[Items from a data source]
==*==

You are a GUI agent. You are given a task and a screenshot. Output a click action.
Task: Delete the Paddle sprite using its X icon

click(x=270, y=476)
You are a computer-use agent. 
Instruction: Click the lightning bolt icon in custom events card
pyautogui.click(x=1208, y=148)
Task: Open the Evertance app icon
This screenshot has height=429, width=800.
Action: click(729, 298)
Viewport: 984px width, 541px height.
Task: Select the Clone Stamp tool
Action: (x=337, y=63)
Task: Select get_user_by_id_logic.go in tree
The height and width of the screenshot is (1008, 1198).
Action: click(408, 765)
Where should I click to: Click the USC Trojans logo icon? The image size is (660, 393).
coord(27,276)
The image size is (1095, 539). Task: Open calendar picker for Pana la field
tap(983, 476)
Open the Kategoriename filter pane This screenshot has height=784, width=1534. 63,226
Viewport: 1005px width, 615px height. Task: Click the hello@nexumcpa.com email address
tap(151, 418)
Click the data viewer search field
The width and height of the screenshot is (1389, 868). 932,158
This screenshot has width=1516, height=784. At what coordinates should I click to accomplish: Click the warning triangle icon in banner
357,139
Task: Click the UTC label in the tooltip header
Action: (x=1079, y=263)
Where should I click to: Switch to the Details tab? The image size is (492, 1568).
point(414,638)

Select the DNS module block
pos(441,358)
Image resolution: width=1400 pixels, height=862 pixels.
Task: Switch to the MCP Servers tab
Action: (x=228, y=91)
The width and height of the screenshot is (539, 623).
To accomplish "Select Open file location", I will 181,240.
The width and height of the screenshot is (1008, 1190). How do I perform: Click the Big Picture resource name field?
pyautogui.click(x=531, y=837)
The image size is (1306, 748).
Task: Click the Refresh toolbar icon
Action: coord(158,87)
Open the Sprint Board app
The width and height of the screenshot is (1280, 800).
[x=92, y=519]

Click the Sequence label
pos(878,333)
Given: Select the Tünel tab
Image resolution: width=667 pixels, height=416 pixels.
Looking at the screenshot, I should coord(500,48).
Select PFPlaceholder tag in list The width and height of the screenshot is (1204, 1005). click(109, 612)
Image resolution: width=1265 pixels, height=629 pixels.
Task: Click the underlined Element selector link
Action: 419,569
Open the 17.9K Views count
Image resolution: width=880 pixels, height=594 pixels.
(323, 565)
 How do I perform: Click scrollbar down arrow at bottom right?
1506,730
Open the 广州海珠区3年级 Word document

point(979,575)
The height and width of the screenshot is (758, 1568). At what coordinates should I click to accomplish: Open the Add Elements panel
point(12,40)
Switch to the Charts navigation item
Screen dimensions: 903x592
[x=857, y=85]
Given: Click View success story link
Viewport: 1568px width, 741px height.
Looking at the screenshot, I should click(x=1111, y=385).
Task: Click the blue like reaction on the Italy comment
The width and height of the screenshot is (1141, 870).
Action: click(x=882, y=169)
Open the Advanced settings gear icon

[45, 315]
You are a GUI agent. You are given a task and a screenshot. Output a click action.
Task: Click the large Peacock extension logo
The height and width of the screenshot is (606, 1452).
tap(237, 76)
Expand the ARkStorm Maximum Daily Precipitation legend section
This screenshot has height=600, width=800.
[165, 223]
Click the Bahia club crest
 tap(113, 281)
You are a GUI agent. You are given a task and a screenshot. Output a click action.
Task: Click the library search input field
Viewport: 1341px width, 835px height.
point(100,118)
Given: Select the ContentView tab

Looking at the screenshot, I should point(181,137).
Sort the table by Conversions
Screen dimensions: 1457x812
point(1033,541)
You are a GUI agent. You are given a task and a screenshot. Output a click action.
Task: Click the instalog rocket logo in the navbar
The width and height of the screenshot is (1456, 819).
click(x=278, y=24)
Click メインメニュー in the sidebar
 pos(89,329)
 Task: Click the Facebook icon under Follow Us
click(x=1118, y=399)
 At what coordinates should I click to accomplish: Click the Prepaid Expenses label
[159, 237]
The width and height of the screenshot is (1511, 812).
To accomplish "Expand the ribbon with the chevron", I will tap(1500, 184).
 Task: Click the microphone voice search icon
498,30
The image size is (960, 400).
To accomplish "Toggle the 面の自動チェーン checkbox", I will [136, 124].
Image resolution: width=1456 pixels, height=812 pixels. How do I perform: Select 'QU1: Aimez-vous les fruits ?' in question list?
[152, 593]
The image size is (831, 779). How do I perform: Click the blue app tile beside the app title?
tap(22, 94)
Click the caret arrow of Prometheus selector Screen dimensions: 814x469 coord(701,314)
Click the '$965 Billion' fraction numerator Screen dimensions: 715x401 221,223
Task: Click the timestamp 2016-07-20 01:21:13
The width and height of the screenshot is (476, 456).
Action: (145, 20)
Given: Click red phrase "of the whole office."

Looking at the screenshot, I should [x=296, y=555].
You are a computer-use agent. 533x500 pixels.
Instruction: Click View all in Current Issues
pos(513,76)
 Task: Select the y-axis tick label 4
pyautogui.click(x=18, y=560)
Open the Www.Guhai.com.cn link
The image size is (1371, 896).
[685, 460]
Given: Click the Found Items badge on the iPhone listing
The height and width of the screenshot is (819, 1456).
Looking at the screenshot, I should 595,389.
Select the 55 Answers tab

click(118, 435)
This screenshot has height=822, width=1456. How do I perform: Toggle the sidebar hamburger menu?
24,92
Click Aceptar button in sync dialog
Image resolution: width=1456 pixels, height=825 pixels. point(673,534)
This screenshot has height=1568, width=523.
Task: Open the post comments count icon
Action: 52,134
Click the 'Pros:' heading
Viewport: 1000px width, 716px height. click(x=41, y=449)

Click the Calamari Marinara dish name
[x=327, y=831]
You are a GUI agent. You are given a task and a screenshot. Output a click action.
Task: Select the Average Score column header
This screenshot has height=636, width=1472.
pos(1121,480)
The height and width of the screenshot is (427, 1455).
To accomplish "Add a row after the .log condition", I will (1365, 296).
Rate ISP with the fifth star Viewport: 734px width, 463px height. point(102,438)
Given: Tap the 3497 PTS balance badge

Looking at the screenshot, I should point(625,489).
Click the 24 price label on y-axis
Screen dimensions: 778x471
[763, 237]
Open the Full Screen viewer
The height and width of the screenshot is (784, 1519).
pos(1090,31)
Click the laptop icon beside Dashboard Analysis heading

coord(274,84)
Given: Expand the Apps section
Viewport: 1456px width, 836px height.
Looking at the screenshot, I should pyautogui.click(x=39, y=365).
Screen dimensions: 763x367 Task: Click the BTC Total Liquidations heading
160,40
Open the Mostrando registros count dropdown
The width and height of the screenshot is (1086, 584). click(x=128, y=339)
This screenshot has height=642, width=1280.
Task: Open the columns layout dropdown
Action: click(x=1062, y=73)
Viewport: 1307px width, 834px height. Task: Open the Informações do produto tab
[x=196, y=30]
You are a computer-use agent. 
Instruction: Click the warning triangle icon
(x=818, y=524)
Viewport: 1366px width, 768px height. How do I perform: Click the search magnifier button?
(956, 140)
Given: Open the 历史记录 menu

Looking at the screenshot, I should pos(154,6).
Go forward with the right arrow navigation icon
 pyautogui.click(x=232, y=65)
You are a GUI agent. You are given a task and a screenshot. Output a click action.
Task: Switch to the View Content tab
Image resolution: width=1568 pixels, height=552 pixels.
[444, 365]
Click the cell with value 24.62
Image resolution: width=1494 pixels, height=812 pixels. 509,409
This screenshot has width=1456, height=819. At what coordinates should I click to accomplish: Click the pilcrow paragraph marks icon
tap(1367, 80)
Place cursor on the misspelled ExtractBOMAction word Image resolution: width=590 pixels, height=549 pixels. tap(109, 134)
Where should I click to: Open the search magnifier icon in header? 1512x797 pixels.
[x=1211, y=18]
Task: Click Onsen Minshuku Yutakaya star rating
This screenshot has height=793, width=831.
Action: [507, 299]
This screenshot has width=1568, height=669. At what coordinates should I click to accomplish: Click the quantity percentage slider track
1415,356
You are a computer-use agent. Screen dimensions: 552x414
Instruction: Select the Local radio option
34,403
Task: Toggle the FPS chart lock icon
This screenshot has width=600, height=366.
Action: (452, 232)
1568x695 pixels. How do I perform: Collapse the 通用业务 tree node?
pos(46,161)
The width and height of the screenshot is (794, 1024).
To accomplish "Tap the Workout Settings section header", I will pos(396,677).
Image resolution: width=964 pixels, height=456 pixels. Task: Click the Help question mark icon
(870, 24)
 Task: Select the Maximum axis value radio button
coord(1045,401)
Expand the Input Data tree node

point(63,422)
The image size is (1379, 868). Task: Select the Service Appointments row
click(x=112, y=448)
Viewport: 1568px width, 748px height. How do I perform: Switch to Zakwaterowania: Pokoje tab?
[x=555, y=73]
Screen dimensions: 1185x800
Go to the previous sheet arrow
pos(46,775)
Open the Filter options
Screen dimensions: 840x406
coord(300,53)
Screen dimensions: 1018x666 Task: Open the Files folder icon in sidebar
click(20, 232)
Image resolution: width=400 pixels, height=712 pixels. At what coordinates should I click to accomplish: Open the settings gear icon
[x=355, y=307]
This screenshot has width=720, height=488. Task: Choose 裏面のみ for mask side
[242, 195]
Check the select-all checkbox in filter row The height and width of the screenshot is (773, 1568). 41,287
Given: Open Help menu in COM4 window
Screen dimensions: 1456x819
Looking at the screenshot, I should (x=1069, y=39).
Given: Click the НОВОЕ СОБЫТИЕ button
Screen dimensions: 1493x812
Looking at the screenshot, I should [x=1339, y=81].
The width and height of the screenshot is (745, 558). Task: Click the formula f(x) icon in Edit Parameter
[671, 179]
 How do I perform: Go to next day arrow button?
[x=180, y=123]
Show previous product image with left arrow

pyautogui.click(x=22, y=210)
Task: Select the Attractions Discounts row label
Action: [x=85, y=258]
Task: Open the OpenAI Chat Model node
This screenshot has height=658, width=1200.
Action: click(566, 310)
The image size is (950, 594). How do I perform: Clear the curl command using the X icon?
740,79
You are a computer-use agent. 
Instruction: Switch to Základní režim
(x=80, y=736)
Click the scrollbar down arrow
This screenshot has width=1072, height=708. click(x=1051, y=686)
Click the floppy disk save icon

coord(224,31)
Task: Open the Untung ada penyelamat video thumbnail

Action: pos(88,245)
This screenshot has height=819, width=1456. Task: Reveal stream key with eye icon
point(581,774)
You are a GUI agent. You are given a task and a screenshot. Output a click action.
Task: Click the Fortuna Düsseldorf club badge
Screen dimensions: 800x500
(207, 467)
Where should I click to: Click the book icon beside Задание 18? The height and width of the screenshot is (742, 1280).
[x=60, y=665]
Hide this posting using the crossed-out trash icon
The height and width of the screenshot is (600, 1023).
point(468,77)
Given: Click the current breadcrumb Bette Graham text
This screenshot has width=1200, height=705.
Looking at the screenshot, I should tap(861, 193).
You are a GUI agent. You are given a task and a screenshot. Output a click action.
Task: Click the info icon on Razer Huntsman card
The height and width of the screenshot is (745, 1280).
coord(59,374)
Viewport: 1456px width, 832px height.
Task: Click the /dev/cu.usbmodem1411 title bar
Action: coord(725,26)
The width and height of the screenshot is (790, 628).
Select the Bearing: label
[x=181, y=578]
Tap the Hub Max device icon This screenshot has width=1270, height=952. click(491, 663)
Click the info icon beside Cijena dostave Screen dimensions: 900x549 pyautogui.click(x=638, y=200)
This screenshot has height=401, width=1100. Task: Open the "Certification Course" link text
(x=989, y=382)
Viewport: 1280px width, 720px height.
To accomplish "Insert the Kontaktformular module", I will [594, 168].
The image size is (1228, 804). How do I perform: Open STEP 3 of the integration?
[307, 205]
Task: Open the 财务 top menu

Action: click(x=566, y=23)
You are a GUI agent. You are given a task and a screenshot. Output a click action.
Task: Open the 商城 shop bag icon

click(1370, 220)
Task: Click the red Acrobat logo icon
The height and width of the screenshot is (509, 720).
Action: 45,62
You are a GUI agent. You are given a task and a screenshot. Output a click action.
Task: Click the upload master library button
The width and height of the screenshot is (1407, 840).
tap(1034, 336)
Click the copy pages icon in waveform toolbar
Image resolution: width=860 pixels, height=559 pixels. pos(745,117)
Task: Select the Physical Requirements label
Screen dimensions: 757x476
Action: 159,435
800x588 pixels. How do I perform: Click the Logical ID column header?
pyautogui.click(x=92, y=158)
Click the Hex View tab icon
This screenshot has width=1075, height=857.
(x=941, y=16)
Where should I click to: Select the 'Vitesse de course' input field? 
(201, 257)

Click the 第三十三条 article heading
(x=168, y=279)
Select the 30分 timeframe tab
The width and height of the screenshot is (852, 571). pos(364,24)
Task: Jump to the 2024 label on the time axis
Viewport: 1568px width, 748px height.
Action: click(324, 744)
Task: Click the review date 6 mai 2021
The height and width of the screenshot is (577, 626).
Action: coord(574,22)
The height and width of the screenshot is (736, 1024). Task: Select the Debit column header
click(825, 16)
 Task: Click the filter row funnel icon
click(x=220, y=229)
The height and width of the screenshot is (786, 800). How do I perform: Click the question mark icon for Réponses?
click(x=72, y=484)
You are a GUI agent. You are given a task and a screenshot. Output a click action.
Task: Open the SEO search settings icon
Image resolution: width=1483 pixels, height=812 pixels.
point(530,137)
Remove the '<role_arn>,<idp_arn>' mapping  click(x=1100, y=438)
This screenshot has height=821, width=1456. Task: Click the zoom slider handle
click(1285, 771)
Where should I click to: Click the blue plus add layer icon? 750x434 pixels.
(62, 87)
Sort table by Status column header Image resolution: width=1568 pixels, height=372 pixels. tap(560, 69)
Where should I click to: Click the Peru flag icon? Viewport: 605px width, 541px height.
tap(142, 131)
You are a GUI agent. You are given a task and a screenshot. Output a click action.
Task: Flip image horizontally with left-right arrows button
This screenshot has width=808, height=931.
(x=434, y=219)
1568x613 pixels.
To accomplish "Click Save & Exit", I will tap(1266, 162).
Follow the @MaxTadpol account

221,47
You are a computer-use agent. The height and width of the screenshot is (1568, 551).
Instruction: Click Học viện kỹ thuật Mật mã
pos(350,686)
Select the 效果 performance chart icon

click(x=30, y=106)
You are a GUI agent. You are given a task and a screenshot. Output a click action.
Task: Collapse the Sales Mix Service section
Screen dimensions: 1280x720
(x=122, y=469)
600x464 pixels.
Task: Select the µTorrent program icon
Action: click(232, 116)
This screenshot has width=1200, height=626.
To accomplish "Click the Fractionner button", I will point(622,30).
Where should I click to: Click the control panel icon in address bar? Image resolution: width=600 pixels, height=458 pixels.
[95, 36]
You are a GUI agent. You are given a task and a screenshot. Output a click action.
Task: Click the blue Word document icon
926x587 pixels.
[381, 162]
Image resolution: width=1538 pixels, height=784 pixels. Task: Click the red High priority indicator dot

==*==

▶ [What the task requires]: Copy out the items above from the line with "Select the 30分 timeframe tab" up to and including the line with "click(x=220, y=229)", reproducing each line as it stands.

▶ [Finished exercise]:
Select the 30分 timeframe tab
The width and height of the screenshot is (852, 571). pos(364,24)
Task: Jump to the 2024 label on the time axis
Viewport: 1568px width, 748px height.
Action: click(324, 744)
Task: Click the review date 6 mai 2021
The height and width of the screenshot is (577, 626).
Action: coord(574,22)
The height and width of the screenshot is (736, 1024). Task: Select the Debit column header
click(825, 16)
 Task: Click the filter row funnel icon
click(x=220, y=229)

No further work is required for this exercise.